Technology Stack Specifications

  • HTTP Bridge: Node.js/TypeScript with Fastify + CORS; translates HTTP requests to RPC calls
  • Gateway: Node.js/TypeScript with @hyperswarm/rpc; rate limiting via bottleneck; retries via p-retry; circuit breaking via opossum
  • Orchestrator: Node.js/TypeScript with @hyperswarm/rpc; persistence via pg to PostgreSQL; optional Fastify utilities
  • Model Registry: Node.js/TypeScript with @hyperswarm/rpc; validation with zod
  • Metadata Store: PostgreSQL with pg and connection pooling
  • DLQ: Redis with Node.js client (ioredis) for queue management and retry logic
  • Observability: OpenTelemetry SDK (@opentelemetry/api, @opentelemetry/sdk-node), exporters for Prometheus and OTLP traces
  • Workers: Hyperswarm RPC server for inference; local AI via @huggingface/transformers

Key Contracts & Topics (for labels in diagrams/readme)

  • (Planned) Hyperswarm Topics

  • Presence: haif/presence/<region>

  • Models: haif/models/<model>/<version>/<region>

  • Control: haif/control/<region>

  • RPC Contracts (high level)

    • Infer.Request { tenantId, modelId, version, input, correlationId, retryToken, traceId }
    • Infer.Chunk { correlationId, seq, payload, done }
    • Health.Report { workerId, capacity, gpuClass, modelCache }

Service Discovery & Communication

Gateways and Orchestrators communicate over Hyperswarm RPC topics. Workers announce presence and model capabilities; Orchestrators maintain a regional snapshot and dispatch requests to Workers over per‑request topics with backpressure and streaming. Transport is encrypted and announcements are signed.

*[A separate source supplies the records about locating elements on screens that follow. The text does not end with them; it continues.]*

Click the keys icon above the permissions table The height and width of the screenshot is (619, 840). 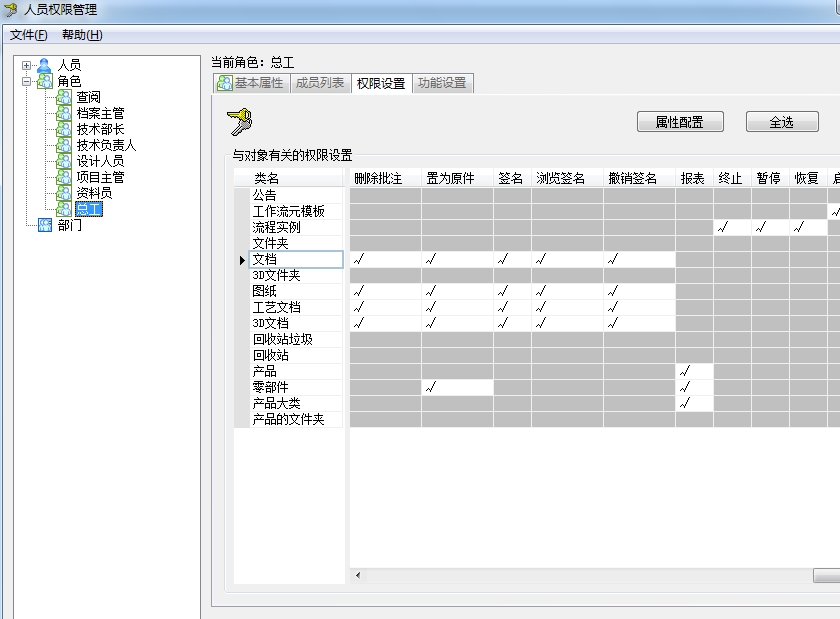click(x=240, y=122)
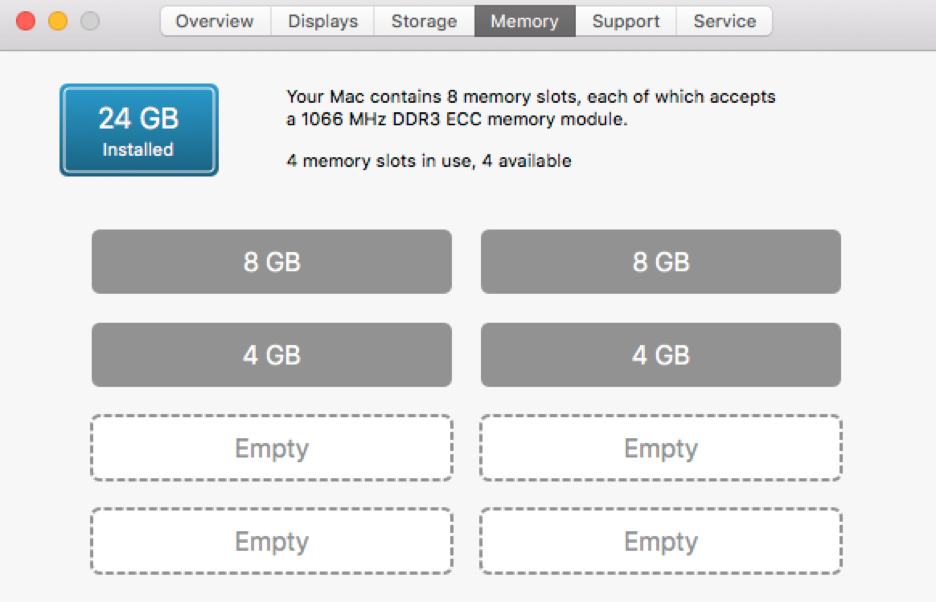Close the window with the red button

(x=26, y=21)
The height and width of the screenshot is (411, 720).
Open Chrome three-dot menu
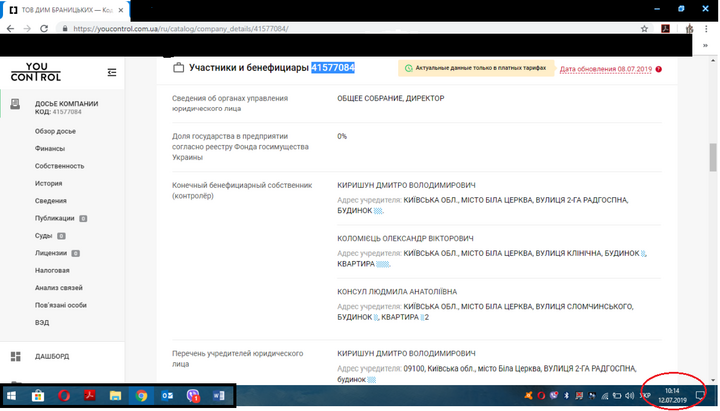(707, 28)
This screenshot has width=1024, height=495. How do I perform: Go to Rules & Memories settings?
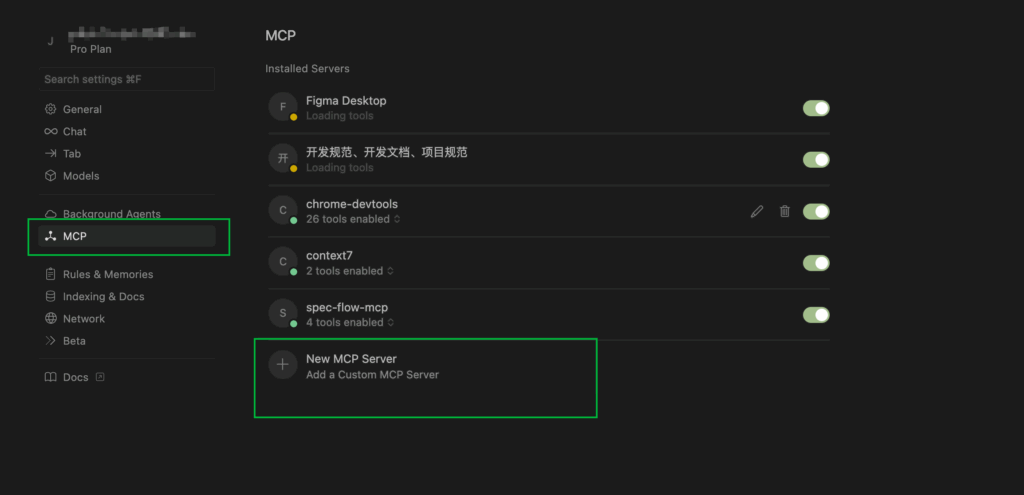(x=107, y=274)
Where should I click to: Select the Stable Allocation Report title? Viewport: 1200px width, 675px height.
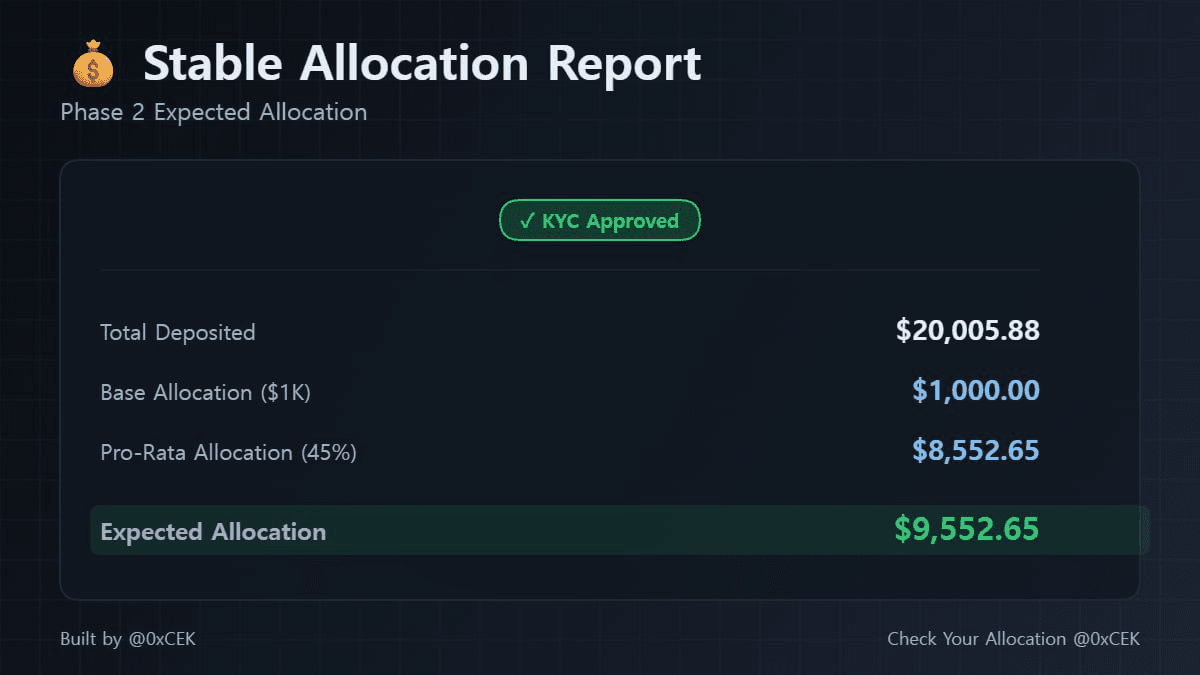pos(422,64)
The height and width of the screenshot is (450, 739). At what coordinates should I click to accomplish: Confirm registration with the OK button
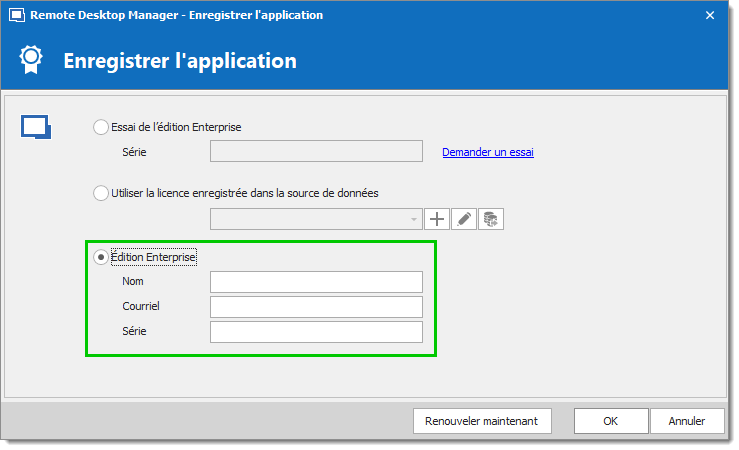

Data Storage & Replication

PostgreSQL (Metadata Store) is deployed per region: primary with read replicas; asynchronous cross‑region replication for disaster recovery. The Model Registry persists validated metadata and policies in the same store. Model artifacts are content‑addressed (digest) in S3/Hypercore with ≥3 replicas and signed; Workers verify and cache locally (LRU + size budget). DLQ uses Redis or a queue service for failed jobs.

Scalability & Robustness

Horizontal scale with multiple Gateways/Orchestrators per region and elastic Worker pools. Fault tolerance via circuit‑breakers, jittered exponential retries, idempotent reservations, and DLQ. Sharding by model/tenant/region, plus warm caches on Workers, reduces tail latency and isolates hotspots.

Local AI Execution

Workers run models locally using PyTorch/vLLM, leveraging available GPU/CPU. Artifacts are pulled and verified before loading; streaming results flow back to Gateway via Orchestrator under policy.